Why are the order-of-operations conventions good?

Children are sometimes taught silly mnemonics like "PEMDAS" to remember conventions on order of operations. (I never heard of "PEMDAS" until long after graduating from college, as far as I can recall. I think it means (1) parentheses, (2) exponentiation, (3) multiplication and division, and (4) addition and subtraction.)

I think it would be better to help them understand why those particular conventions, rather than some others, are a good thing. Maybe even demonstrably optimal by some precisely definable desiderata?

How would one make the case for the usual conventions against possible alternatives?

I think I might say that if one operation distributes over another, it should come first, and we go from left to right because we normally read that way. Maybe I'll post my own answer to this if I'm so inspired at some point.

Solution 1:

Well, since parentheses exist precisely to specify the intended order of operations in case the usual default rules don't cut it, it makes sense that they come first

As for exponentation, I'd say that this is a consequence of using superscripts to indicate exponentation, since those (via font size) provide a natural grouping. It'd certainly be very weird if $a^b + c$ meant $a^{(b+c)}$ instead of $(a^b) + c$, since the different font sizes of $b$ and $c$ indicate that they're somehow on different levels.

As MJD pointed out though, this arguments only applies to the exponent. Font size alone doesn't explain why $a + b^c$ means $a + (b^c)$ and not $(a + b)^c$ and the same for $a\cdot b^c$ vs. $a\cdot(b^c)$ respectively $(a\cdot b)^c$. For these, I'd argue that it's also a matter of visual grouping. In both $a\cdot b^c$ and $a + b^c$, the exponent is written extremely close to the $b$, without a symbol which'd separate the two. On the other hand $a$ and $b$ are separated by either a $+$ or a $\cdot$. Now, for multiplication the dot may be omitted, but it doesn't have to be omitted, i.e. since $ab$ and $a\cdot b$ are equivalent, one naturally wants $ab^c$ and $a\cdot b^c$ to be equivalent too.

For multiplication, division, addition subtraction, I always felt that the choice is somewhat arbitrary. Having said that, one reason that does speak in favour of having multiplication take precedence over addition is that one is allowed to leave out the dot and simply write $ab$ instead of $a\cdot b$. Since this isn't allowed for addition, in a lot of cases the terms which are multiplied will be closer together than those which are added, so most people will probably recognize them as "belonging together".
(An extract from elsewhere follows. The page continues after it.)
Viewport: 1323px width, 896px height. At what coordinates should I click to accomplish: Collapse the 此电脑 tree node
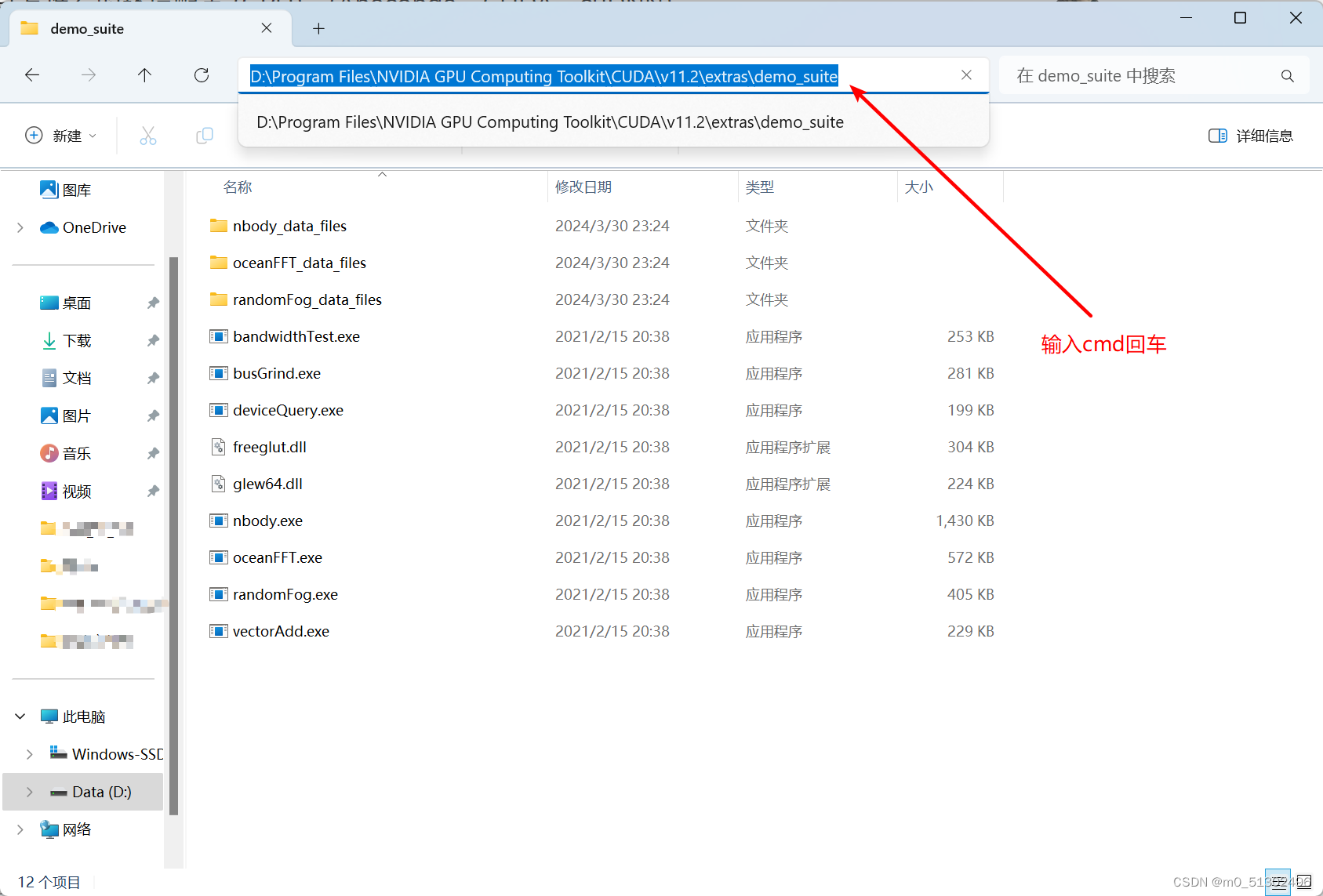coord(20,716)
You may then ask "how come we're allowed to leave out the dot, but not the plus sign". This, I believe is a leftover from times when equations where stated in natural language. In most langues, you say something like "three apples" to indicate, well, three apples. In other words, you simply prefix a thing by a number to indicate multiple instances of that thing. This property of natural languages is mimicked in equations by allowing one to write $3x$ with the understanding that it means "3 of whatever $x$ is".

Solution 2:

I suggest there is a fundamental reason we do exponentiation before multiplication before addition: we do the "most powerful" operation first. I don't have any clear evidence to cite, though in pre-SE days Dr Math agreed with me that this is the key.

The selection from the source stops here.